I could hear the muffled sound of Leander cursing, the volume going down. Watson and I rearranged ourselves wordlessly, and after a moment, he laughed, dabbing at his front where he had spilled his tea. “I guess it’s either we rehash this mystery, or we go watch Friends with your uncle.”

“Friends, then,” I said, to Watson’s evident surprise. I rather liked the Joey character. “I think there’s ice cream in the freezer.”

ORIENTATION WAS A BIT MORE FORMAL THAN I’D ANTICIPATED, this being a precollege program. We were ushered into the sort of long, paneled, beautiful room that one would expect from a cocktail party in the eighteenth century, or as the setting of a trial.

Spaces like this reminded me of home. That wasn’t a good thing. I paused at the door.

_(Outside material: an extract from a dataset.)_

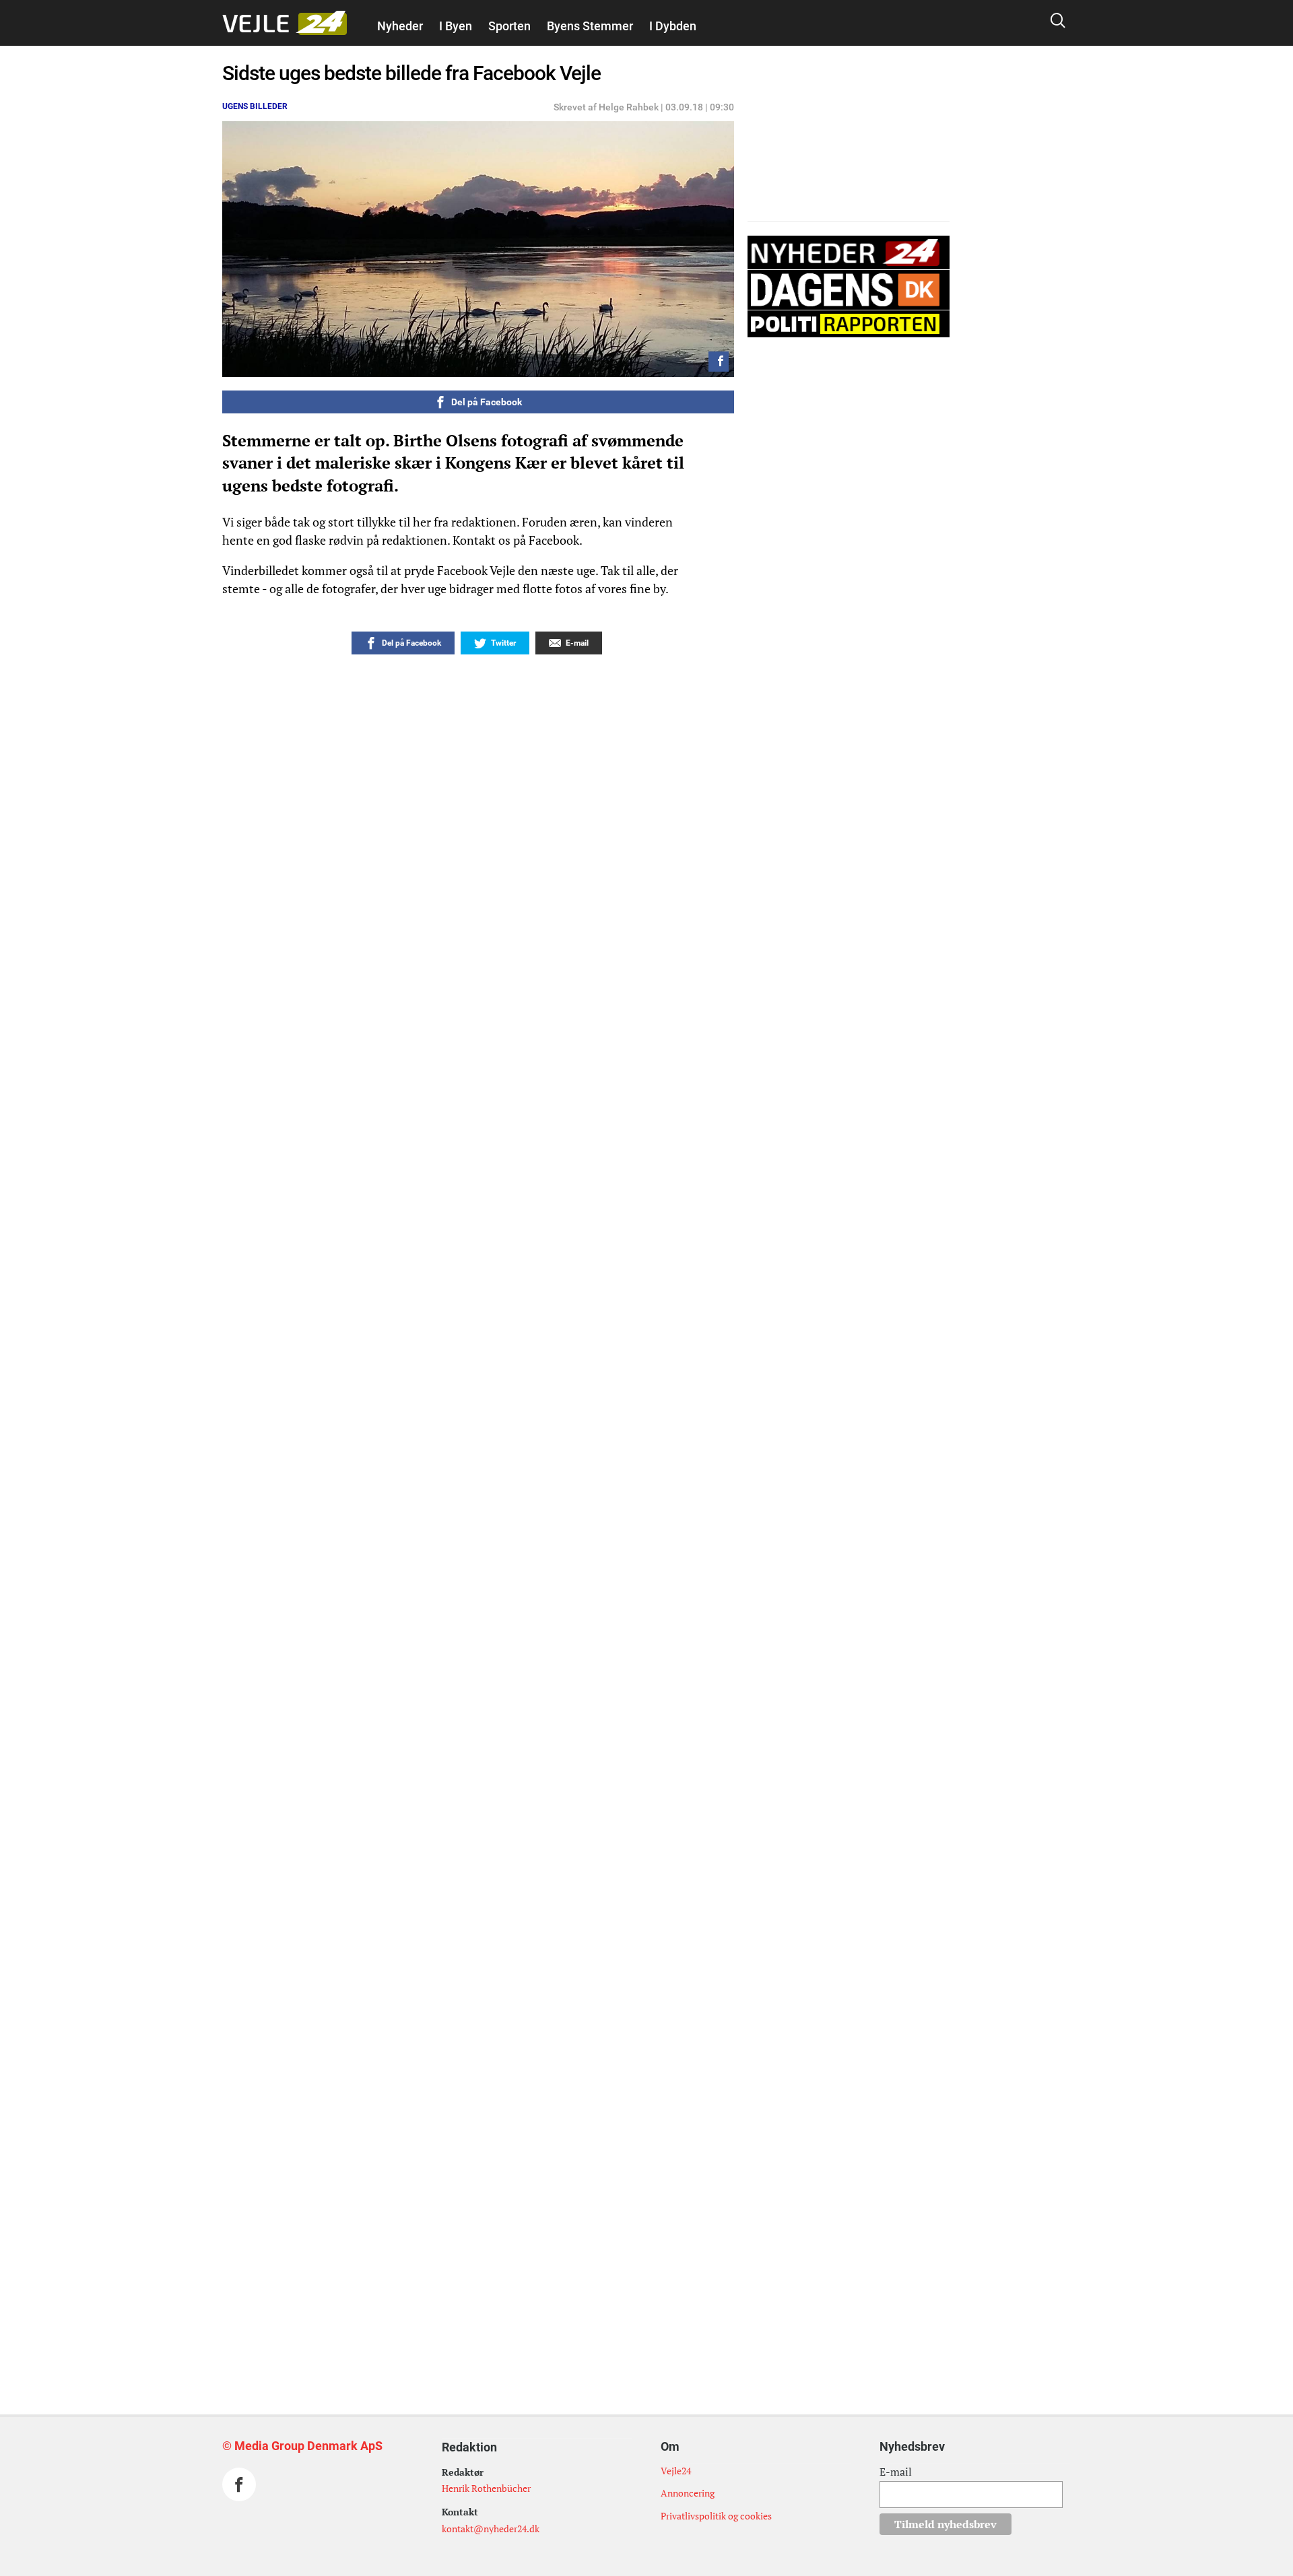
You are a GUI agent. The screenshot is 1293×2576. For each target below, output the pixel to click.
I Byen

“God, this is gorgeous.” Watson unwound his scarf from around his neck. “Like Hogwarts,” he said, and pulled me inside.

We’d moved him into his rooms that morning, just the two of us. He’d only had the two suitcases. He was sharing a stairwell with some other precollege students, but the only one there when we arrived was a cheerful brunet boy in a cardigan who shook both of our hands and asked straight off what we were studying and if we wanted to get a pint later, there was a pub nearby he loved, well, not a pub, a bit swankier, but we should go, it would be wicked—

Watson had cleared his throat. “I’m sorry, I didn’t catch your name,” he said cautiously, as though the boy was about to whip off his mask, announce he was Tom Bradford’s twin brother, and then mug us for our wallets.

“Rupert Davies,” the other boy had said, and then, apropos of nothing at all, said, “Excellent! We’ll all meet later, then!”

Now, at orientation, Rupert was waving us over to a block of seats he’d reserved with an umbrella, a coat, and what appeared to be one of his shoes.

“Dear God,” I said.

“I know. I keep flashing back to Sherringford. I am having,” Watson said, “murderous déjà vu.”

“We should go, or he might strip us for parts.” I eyed the shoe Rupert had left on the seat beside him. “Imagine how many seats he could reserve with your trousers.”

“Mr. Watson!” Rupert cried as we approached. “And I didn’t catch your name—what was it?”

“Charlotte.” I didn’t offer my surname. “Are you waiting for others to join you?” I badly hoped that he was, and that those others weren’t us. It wasn’t that I didn’t like Rupert—I didn’t know him at all; how could I form an opinion?—but that there were a few hundred people in this room, and I was getting bits of their stories by looking at them (wasn’t sleeping; came from California; would drop out in two to three days’ time), and I was processing so much data that I was having difficulty being polite.